Exercise aim:
Word for word, restate the lines of the material below from its first line through the one containing "Task: Open the zoom level dropdown". Omit the rest.

Dataset extract:
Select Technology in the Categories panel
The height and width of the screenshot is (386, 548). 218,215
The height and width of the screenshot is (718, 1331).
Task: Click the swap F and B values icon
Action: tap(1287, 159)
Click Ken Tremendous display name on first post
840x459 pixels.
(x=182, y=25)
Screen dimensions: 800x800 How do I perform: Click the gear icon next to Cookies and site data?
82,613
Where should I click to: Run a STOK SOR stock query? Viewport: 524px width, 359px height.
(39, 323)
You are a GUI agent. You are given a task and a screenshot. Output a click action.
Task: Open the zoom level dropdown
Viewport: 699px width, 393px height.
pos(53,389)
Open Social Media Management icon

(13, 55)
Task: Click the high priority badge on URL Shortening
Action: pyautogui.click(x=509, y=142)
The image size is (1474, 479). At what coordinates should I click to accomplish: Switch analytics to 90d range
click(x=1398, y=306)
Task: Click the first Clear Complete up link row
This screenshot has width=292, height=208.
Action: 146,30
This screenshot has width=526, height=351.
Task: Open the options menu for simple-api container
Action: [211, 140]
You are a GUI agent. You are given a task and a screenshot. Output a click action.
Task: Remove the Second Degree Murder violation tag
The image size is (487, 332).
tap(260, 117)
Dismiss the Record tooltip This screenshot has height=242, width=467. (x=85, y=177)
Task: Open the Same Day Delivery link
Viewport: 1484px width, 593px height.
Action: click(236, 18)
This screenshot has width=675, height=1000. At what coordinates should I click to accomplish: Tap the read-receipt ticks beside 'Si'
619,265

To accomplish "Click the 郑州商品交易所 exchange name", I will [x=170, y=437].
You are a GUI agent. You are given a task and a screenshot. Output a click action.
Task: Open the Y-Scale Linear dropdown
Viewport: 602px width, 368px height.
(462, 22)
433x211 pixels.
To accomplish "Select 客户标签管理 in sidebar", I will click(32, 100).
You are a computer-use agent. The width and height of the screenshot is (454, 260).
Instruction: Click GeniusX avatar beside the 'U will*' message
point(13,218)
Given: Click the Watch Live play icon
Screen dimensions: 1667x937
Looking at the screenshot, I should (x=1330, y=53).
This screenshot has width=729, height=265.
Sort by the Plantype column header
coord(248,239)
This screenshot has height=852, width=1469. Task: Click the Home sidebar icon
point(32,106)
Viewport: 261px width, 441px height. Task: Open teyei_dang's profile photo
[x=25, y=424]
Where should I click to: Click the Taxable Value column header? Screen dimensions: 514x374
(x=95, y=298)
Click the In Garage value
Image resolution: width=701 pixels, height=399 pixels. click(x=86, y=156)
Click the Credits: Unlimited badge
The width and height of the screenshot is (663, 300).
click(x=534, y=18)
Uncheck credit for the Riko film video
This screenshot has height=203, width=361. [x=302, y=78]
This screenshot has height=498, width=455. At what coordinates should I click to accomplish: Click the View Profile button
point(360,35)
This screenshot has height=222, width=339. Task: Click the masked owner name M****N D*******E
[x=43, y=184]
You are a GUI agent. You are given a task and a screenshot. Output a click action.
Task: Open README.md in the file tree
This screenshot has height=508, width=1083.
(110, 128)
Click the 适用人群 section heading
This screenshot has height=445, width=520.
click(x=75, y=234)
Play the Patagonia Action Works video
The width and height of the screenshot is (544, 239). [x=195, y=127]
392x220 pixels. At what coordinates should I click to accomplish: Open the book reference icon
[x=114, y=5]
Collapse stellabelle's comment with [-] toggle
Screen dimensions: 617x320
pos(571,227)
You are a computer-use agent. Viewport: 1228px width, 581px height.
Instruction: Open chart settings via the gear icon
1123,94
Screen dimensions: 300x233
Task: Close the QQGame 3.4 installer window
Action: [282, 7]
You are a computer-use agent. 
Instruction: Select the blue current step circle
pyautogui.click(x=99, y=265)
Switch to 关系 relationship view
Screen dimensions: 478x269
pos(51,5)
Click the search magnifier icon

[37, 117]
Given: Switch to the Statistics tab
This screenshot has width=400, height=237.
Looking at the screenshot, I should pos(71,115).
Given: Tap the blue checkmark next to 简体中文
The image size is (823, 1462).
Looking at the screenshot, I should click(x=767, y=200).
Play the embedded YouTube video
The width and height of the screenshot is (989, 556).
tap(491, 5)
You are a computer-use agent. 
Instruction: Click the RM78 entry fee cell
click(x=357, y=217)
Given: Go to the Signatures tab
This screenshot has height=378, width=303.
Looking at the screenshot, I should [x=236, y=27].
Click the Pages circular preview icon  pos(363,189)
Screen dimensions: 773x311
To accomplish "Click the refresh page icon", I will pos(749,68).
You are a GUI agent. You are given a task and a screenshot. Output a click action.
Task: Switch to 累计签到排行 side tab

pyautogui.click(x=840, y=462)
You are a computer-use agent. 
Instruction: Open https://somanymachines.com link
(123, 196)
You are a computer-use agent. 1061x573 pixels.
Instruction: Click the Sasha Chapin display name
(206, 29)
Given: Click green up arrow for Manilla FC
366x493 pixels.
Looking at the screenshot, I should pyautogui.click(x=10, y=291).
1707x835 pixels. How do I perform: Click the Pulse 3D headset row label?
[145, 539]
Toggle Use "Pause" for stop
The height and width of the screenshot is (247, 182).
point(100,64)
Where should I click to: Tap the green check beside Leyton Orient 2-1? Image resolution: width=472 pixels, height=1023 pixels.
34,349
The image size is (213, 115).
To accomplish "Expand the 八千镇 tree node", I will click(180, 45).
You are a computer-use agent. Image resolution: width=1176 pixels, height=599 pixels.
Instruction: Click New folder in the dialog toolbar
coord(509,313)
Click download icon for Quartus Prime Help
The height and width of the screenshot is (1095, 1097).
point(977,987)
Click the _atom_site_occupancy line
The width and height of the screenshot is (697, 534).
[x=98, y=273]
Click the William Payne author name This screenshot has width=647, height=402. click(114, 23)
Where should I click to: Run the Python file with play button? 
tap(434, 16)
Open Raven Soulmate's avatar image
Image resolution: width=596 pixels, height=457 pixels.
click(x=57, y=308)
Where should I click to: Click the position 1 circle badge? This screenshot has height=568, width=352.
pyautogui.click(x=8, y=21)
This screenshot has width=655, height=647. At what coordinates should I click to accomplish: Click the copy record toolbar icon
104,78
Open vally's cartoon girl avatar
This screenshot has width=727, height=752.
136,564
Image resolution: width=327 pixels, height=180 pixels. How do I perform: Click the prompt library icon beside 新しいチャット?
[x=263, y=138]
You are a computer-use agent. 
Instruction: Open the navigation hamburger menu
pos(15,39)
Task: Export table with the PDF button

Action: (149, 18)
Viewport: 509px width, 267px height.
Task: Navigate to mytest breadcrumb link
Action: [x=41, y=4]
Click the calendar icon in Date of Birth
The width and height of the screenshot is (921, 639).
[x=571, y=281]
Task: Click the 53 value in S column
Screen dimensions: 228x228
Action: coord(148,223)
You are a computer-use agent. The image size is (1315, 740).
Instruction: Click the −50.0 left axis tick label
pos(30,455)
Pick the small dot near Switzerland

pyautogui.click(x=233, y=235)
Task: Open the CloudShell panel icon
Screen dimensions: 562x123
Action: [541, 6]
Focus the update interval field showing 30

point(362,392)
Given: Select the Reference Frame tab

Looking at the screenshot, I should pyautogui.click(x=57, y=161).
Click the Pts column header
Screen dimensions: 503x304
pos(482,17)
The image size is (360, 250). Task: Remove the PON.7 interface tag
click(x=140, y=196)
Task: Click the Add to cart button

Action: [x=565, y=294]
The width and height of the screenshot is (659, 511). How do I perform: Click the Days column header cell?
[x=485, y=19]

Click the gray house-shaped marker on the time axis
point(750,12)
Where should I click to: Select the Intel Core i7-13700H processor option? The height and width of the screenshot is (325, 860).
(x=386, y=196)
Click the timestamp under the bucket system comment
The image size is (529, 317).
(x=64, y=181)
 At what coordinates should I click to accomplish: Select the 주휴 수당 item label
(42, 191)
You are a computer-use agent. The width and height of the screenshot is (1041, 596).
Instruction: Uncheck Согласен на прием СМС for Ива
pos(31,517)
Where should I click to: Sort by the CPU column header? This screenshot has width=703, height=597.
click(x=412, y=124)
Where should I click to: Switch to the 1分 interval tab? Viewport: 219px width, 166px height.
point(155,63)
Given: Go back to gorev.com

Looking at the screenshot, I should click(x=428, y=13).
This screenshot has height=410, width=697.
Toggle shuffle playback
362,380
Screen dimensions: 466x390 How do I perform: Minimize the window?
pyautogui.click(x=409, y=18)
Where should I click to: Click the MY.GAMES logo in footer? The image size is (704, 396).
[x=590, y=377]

Result of the task:
Select Technology in the Categories panel
The height and width of the screenshot is (386, 548). 218,215
The height and width of the screenshot is (718, 1331).
Task: Click the swap F and B values icon
Action: tap(1287, 159)
Click Ken Tremendous display name on first post
840x459 pixels.
(x=182, y=25)
Screen dimensions: 800x800 How do I perform: Click the gear icon next to Cookies and site data?
82,613
Where should I click to: Run a STOK SOR stock query? Viewport: 524px width, 359px height.
(39, 323)
You are a GUI agent. You are given a task and a screenshot. Output a click action.
Task: Open the zoom level dropdown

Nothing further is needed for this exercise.